## Start Reading text
July 7, 2010
IN THE MATTER OF THE ESTATE OF ANTHONY J. NAPOLEON
On appeal from the Superior Court of New Jersey, Chancery Division, Probate Part, Ocean County, Docket No. C-158656.
NOT FOR PUBLICATION WITHOUT THE APPROVAL OF THE APPELLATE DIVISION
Argued March 17, 2010
Before Judges Axelrad, Fisher and Espinosa.
The estate's sole beneficiary, Anthony J. Napoleon, Jr. (Anthony), moved for leave to appeal an order that compelled the sale of a condominium unit owned by the estate; the order was intended to provide the illiquid estate with funds to address various obligations. We granted leave to appeal and consolidated the matter with an appeal filed by a former co-administrator seeking review of orders that enjoined disbursements and imposed sanctions. We affirm the orders regarding the sale of the condominium unit and affirm in part and reverse in part the orders concerning the injunction.
## End Reading text
§ **Problem 1**
In the court opinion, which property did the appealed order require the estate to sell?
## Start Provided data
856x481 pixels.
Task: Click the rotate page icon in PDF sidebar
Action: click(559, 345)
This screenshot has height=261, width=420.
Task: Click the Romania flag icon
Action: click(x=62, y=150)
## End Provided data
## Start Provided data
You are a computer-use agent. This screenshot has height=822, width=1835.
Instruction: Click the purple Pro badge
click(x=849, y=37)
## End Provided data
§ **Problem 2**
Reproduce the rows verbatim, starting at the line that contains "856x481 pixels." and ending at the line that contains "Action: click(x=62, y=150)".

§ **Full solution 1**
A condominium unit owned by the estate.

§ **Full solution 2**
856x481 pixels.
Task: Click the rotate page icon in PDF sidebar
Action: click(559, 345)
This screenshot has height=261, width=420.
Task: Click the Romania flag icon
Action: click(x=62, y=150)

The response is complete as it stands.